Верховная роль разума обосновывалась тем, что он как бы представительствует в индивиде от имени природы в целом и является по отношению к его собственно человеческой природной сущности до такой степени внешним, что не участвует даже в определении целей человеческой деятельности; последние задаются чувствами, желаниями, и задача разума состоит в том, чтобы через адекватные средства, корректируя, сдерживая, ограничивая эти цели, вписывать их в объективный мир. При этом нельзя сказать, что сам разум рассматривался в качестве средства по отношению к чувствам; это верно, и то с большими оговорками, для определенных гедонистических школ. Господствующим же оставался взгляд, придававший разуму самоценное значение. У Платона философы-мудрецы становятся правителями нехотя, в порядке долга, самим бы им хотелось оставаться погруженными в чистое созерцание. У Аристотеля рассудительный разум, имеющий дело со страстями и поступками, занимается не до конца своим делом и приводит лишь ко второй эвдемонии, первая (высшая) эвдемония достигается в теоретической (а не практической) деятельности разума. Разум связан с другими способностями души приблизительно так же, как царская особа с подданными: царь, конечно, вынужден заниматься делами подданных хотя бы в такой форме, чтобы поручить кому-то заниматься ими, но в своей собственной царской стихии он находится тогда, когда занят собой. Воплощением философско-аристократического интеллектуализма явился взгляд, согласно которому этика рассматривалась как продолжение гносеологии и ее обслуживание, что наиболее полно выразилось в этических учениях, обосновывавших идеал созерцательного блаженства.

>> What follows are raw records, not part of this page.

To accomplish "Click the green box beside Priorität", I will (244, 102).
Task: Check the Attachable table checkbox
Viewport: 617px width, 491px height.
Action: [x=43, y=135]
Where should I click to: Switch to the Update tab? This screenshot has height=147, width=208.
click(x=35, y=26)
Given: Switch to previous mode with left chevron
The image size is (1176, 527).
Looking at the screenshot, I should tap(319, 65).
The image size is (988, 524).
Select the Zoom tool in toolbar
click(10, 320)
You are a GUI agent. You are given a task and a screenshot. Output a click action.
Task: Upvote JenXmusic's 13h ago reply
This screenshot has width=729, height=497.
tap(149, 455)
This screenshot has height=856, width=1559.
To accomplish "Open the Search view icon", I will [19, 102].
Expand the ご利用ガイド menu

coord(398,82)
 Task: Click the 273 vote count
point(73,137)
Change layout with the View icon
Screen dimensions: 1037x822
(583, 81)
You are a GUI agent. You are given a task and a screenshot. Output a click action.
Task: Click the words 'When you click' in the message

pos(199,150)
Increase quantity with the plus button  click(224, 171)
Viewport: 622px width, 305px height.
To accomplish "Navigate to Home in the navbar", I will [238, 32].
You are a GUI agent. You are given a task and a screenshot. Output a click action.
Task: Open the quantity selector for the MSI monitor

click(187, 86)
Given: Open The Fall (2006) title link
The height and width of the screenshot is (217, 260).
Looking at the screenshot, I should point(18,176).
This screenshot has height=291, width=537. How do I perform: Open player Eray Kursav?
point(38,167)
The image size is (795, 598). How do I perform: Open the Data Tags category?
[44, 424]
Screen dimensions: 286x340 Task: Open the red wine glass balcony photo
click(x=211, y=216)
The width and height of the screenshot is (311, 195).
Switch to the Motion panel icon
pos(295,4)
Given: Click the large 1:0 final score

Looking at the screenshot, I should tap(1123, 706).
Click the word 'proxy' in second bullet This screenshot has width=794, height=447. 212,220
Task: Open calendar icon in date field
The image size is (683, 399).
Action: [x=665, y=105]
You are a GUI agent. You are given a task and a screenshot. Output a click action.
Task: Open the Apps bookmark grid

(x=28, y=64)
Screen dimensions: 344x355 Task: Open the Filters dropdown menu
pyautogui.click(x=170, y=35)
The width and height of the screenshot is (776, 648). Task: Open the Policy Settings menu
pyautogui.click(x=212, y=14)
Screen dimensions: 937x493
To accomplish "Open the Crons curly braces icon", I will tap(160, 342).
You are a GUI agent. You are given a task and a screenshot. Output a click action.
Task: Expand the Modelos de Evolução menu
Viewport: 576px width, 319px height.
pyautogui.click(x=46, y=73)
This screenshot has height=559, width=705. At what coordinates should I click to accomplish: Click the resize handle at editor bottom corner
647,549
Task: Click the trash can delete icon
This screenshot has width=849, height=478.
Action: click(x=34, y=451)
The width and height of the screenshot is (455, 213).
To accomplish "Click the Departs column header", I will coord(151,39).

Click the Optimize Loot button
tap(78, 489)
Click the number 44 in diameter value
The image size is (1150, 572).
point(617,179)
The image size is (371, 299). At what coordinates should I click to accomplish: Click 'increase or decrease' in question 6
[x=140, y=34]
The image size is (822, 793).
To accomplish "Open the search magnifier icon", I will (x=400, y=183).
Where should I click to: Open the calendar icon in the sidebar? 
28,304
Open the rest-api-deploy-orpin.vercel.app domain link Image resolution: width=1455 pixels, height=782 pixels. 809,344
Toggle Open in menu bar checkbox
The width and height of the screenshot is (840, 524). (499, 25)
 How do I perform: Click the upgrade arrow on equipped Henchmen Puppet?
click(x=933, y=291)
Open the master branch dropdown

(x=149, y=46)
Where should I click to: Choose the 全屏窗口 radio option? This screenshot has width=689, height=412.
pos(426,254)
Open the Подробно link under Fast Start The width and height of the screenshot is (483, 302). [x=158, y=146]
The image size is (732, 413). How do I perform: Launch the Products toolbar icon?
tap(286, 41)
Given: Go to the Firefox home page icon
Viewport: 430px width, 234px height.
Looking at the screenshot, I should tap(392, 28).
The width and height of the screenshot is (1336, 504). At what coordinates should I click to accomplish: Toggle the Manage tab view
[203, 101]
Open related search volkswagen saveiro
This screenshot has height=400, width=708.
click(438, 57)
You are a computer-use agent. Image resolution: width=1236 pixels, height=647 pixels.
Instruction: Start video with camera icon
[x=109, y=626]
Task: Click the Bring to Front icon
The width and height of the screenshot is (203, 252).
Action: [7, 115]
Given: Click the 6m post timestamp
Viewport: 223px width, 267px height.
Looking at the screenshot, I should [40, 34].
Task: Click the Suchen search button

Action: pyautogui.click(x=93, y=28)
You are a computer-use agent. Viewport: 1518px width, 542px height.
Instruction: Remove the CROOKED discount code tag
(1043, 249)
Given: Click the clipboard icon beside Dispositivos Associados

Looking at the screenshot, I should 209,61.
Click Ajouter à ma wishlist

На исходе Нового времени пришел конец представлению о разуме как высшей силе, способной упорядочить хаос страстей, а вместе с ним и конец убеждению, что правильное поведение является следствием правильного знания о мире. Общественные преобразования, которые призваны были продемонстрировать всемогущество разума и просвещения, обернулись такими катаклизмами и человеческой деградацией, перед которыми померкла разрушительная сила природных стихий. Оказалось, что ни колоссальные научно-технические достижения, ни рационализация государственного устройства, ни просвещение народа не только не улучшают жизнь людей, но напротив, она, несмотря на все это, в силу какой-то дьявольской логики становится все безумнее и бедственнее.
Философия на крах идеала Просвещения ответила отказом от традиционного взгляда, согласно которому жизнь поддается рациональному упорядочению и критерии этики следует искать в гносеологии. Шопенгауэр в основу своей философии положил иррациональную волю к жизни, Кьеркегор призвал бесстрашно идти навстречу абсурду, Ницше воспел вседозволенность как лучшее в человеке, добавив при этом, что лучшее в нем от зверя. Усилия философов в данном направлении были впоследствии поддержаны, продолжены и подкреплены связанным с именем Фрейда открытием бессознательного в человеке, которое якобы и составляет его сокровенное личное ядро, в то время как разум выступает как репрезентирующее культуру «сверх-Я», связанное с «Я» так же, как крышка, закрывающая кипящий котел, связана с рвущимся из него вверх горячим паром. Трудно отделаться от впечатления, что мы здесь имеем дело с карикатурой на классический со времен платоновской души-колесницы образ человеческой психики, в которой разум властвует над страстями. Как сходство, так и его карикатурный характер не удивительны, ибо иррациональное понимание жизни, сколь бы противоположным классическому рационализму оно ни было, имело с ним то общее, что разум по отношению к природным влечениям выступал в качестве внешне ограничивающей инстанции. Разница заключалась в том, что в классическом варианте властные претензии разума считались оправданными и серьезными, а в постклассическом – надуманными и смешными. Как бы то ни было, иррационализм стал после Гегеля одной из новых тенденций европейской философии. Он не ограничился школами, в которых получил развитие, а оказал влияние на философию в целом. Одной из идей философского иррационализма, перешагнувших его рамки, стало как раз отрицание этической функции разума.